_Text under study_:
------

Q&A: Billing and reporting requirements for an insulin infusion pump

February 14, 2020
Medicare Web

Q: What are the billing and reporting requirements for HCPCS Level II code E0784 (external ambulatory insulin infusion pump)?

A: Continued coverage of an external insulin pump and supplies requires that the beneficiary be seen and evaluated by the treating physician at least every three months. In addition, the external insulin infusion pump must be ordered, and follow-up care rendered by a physician who manages multiple beneficiaries on continuous subcutaneous insulin infusion therapy. The treating physician also must works closely with a team of nurses, diabetic educators, and dieticians who are knowledgeable in the use of continuous subcutaneous insulin infusion therapy.

HCPCS code E0787 went into effect January 1, 2020, and describes an external ambulatory insulin infusion pump, with dose-rate adjustment using therapeutic continuous glucose sensing. Coverage for this HCPCS code is only met if the beneficiary meets all the coverage criteria for insulin pumps and all criteria for a therapeutic continuous glucose monitor as outlined in Local Coverage Determination (LCD) L33822 for glucose monitors.

All devices billed to Medicare using HCPCS code E0787 must be reviewed for correct coding by the pricing, data analysis, and coding contractor. Products that have not been reviewed and listed on the product classification list for HCPCS code E0787 will be denied for incorrect coding. Refer to the coding guidelines in the LCD-related policy article for additional information.

Editor’s note: The answer to this question was provided by Adrienne Commeree, CPC, CPMA, CCS, CEMC, CPIP, coding regulatory specialist for HCPro in Middleton, Massachusetts.

This answer was provided based on limited information. Be sure to review all documentation specific to your own individual scenario before determining appropriate code assignment.

------

_Data_:
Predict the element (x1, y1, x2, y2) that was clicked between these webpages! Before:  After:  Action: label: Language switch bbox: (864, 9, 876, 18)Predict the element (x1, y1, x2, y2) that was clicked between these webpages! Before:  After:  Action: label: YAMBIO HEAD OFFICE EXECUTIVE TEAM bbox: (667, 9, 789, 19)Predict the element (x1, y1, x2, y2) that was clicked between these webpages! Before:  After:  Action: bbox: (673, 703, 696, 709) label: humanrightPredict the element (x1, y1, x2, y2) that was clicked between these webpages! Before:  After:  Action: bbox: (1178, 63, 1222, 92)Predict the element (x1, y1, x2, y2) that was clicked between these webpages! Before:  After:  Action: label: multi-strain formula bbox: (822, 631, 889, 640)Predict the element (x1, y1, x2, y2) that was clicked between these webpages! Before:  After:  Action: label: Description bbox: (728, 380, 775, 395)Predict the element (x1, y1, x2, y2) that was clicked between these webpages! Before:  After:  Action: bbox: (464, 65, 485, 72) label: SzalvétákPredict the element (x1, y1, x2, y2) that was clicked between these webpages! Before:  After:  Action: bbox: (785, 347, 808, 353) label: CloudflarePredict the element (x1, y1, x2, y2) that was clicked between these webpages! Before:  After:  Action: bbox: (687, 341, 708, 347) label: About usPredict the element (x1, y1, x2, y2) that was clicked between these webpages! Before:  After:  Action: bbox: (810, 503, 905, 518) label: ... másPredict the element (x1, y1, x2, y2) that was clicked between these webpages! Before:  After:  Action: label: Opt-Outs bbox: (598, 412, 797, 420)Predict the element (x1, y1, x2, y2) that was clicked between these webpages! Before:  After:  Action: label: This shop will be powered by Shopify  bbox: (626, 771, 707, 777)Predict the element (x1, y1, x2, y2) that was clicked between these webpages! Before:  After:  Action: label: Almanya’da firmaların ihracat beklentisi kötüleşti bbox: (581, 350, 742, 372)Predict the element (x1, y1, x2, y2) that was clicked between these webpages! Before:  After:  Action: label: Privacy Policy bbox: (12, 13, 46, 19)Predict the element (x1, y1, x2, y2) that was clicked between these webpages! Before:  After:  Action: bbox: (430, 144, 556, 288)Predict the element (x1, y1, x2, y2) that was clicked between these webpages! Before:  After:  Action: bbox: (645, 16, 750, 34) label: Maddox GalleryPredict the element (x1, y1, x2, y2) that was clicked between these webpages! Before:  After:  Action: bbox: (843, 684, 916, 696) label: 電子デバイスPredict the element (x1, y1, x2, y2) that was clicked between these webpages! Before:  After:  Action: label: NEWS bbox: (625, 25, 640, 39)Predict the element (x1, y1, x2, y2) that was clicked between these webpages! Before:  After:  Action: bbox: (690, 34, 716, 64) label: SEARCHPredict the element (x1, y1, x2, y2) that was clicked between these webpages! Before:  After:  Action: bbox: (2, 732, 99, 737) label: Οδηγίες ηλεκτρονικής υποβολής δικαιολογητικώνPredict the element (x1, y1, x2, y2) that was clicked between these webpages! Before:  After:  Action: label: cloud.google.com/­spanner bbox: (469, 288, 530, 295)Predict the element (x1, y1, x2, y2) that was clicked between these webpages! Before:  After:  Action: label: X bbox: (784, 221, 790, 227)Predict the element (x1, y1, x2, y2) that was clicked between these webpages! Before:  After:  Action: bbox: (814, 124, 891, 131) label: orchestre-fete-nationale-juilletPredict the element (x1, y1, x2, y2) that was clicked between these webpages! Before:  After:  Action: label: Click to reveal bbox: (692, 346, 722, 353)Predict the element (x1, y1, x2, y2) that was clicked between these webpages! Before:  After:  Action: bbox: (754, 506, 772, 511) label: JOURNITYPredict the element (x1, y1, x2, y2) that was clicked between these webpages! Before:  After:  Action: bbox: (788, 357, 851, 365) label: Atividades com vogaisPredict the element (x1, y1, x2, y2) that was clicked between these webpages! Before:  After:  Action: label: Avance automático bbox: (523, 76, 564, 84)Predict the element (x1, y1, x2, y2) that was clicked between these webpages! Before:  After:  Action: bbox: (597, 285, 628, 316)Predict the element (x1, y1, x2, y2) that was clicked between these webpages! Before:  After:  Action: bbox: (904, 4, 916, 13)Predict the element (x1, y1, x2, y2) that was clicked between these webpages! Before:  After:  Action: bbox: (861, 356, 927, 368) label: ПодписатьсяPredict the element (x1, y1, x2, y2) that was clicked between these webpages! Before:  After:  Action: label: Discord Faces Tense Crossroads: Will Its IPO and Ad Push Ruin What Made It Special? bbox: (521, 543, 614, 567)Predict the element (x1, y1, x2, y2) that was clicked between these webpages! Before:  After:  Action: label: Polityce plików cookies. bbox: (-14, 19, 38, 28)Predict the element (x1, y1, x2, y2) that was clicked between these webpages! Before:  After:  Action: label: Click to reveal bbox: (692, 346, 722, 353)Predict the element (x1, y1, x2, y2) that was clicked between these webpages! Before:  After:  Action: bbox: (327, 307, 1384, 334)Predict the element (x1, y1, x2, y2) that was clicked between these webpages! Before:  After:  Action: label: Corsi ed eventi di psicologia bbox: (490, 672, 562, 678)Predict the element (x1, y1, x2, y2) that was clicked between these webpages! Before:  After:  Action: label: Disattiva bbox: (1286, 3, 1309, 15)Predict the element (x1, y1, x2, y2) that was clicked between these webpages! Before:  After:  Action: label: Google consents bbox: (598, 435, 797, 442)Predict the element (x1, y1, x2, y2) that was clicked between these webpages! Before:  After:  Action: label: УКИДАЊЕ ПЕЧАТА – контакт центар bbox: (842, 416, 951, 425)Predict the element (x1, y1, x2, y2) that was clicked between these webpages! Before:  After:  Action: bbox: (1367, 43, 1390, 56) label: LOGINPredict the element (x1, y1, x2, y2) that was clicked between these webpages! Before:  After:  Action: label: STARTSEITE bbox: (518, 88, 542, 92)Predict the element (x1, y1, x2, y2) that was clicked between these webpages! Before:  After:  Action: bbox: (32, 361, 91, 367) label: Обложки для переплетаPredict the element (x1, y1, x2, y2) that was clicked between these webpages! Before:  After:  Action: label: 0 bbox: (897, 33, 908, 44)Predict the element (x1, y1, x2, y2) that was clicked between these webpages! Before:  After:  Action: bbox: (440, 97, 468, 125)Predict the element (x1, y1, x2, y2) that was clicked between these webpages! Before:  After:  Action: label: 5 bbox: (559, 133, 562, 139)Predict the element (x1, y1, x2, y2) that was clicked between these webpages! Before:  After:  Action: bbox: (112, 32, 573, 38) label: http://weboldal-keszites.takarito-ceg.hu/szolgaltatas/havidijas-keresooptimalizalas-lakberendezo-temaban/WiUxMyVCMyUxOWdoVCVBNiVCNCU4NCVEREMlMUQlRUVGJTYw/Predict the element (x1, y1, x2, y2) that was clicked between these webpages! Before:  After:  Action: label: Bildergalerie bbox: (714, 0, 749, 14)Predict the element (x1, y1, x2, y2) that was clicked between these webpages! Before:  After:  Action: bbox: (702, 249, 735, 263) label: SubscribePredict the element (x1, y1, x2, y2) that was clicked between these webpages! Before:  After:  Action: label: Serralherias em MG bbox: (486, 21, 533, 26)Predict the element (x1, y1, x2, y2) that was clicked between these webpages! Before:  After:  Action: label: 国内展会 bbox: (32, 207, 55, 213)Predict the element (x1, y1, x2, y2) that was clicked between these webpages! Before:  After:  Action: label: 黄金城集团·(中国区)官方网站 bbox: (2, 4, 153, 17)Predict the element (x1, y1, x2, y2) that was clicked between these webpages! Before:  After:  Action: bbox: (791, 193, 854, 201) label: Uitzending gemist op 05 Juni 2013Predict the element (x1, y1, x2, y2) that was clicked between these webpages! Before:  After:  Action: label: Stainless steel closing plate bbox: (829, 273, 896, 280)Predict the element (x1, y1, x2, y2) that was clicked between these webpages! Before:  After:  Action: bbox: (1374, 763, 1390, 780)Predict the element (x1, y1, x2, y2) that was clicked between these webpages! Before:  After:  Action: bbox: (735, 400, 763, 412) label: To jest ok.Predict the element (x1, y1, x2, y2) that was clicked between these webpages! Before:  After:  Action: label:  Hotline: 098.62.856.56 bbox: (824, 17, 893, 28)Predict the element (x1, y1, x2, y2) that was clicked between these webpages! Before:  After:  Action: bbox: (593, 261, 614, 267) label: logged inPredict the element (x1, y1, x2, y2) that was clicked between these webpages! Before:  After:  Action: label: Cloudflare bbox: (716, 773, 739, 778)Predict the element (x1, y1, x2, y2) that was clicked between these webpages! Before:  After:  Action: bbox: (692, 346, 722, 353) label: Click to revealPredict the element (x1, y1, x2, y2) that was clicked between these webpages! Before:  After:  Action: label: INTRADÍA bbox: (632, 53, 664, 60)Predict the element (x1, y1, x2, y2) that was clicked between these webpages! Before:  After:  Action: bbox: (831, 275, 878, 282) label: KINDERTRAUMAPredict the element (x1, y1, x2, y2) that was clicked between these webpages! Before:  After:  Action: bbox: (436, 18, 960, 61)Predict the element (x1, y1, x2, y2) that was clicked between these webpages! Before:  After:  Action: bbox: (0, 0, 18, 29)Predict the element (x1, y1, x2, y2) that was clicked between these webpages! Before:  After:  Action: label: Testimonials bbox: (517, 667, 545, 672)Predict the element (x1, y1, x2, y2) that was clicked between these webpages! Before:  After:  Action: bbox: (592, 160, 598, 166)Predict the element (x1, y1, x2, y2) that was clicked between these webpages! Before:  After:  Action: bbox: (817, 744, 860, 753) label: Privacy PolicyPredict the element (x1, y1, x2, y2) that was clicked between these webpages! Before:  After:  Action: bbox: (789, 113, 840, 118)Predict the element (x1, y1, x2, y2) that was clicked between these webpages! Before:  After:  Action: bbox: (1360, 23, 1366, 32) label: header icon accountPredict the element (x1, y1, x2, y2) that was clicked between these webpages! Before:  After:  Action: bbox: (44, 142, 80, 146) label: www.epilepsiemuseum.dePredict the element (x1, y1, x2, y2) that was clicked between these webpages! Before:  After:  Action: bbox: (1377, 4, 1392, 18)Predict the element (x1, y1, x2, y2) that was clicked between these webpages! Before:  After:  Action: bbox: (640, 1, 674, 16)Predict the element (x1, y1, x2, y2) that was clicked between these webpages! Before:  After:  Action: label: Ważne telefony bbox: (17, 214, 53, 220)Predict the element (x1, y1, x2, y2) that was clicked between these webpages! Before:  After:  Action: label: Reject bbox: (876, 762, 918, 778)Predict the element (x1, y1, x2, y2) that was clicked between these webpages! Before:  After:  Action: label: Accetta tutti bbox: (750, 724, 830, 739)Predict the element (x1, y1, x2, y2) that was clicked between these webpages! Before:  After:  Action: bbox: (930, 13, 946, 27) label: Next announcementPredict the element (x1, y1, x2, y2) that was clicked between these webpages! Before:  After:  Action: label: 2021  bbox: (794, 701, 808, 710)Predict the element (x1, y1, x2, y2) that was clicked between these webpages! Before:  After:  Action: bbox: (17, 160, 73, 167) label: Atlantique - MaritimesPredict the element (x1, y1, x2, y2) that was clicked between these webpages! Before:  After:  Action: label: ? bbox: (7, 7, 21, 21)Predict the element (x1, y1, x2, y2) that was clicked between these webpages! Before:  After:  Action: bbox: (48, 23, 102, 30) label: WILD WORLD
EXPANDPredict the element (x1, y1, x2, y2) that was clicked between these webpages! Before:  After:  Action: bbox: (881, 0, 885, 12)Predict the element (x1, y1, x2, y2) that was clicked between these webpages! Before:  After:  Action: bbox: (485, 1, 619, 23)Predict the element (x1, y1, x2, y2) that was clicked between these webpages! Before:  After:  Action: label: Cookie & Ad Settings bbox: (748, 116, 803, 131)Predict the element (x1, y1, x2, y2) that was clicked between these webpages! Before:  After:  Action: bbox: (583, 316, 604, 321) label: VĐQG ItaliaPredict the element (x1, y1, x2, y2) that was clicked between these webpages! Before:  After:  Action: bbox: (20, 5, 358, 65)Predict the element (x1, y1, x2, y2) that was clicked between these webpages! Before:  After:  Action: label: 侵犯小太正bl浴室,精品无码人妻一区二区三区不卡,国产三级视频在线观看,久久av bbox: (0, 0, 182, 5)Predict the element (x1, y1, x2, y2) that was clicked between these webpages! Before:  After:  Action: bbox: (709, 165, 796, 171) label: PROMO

------

_Work request A_:
Using the insulin pump Q&A, decide whether each statement agrees with it. Answer yes or no and quote the exact words that settle it. (i) Continued coverage of an external insulin pump requires that the treating physician see the beneficiary at least every six months. (ii) HCPCS code E0787 took effect on January 1, 2020. (iii) Products that have not been reviewed and listed on the product classification list for E0787 will be denied for incorrect coding.
_Work request B_:
Write out the stretch of the insulin pump Q&A from "Q&A: Billing and" through "of continuous subcutaneous insulin infusion therapy.".
_Work request C_:
According to the insulin pump Q&A, who must review all devices billed to Medicare under HCPCS code E0787 for correct coding?
The records are unrelated to the text and stand as separate material.

_Answer box A_:
(i) No: "the beneficiary be seen and evaluated by the treating physician at least every three months"
(ii) Yes: "HCPCS code E0787 went into effect January 1, 2020"
(iii) Yes: "Products that have not been reviewed and listed on the product classification list for HCPCS code E0787 will be denied for incorrect coding"

_Answer box B_:
Q&A: Billing and reporting requirements for an insulin infusion pump

February 14, 2020
Medicare Web

Q: What are the billing and reporting requirements for HCPCS Level II code E0784 (external ambulatory insulin infusion pump)?

A: Continued coverage of an external insulin pump and supplies requires that the beneficiary be seen and evaluated by the treating physician at least every three months. In addition, the external insulin infusion pump must be ordered, and follow-up care rendered by a physician who manages multiple beneficiaries on continuous subcutaneous insulin infusion therapy. The treating physician also must works closely with a team of nurses, diabetic educators, and dieticians who are knowledgeable in the use of continuous subcutaneous insulin infusion therapy.

_Answer box C_:
The pricing, data analysis, and coding contractor.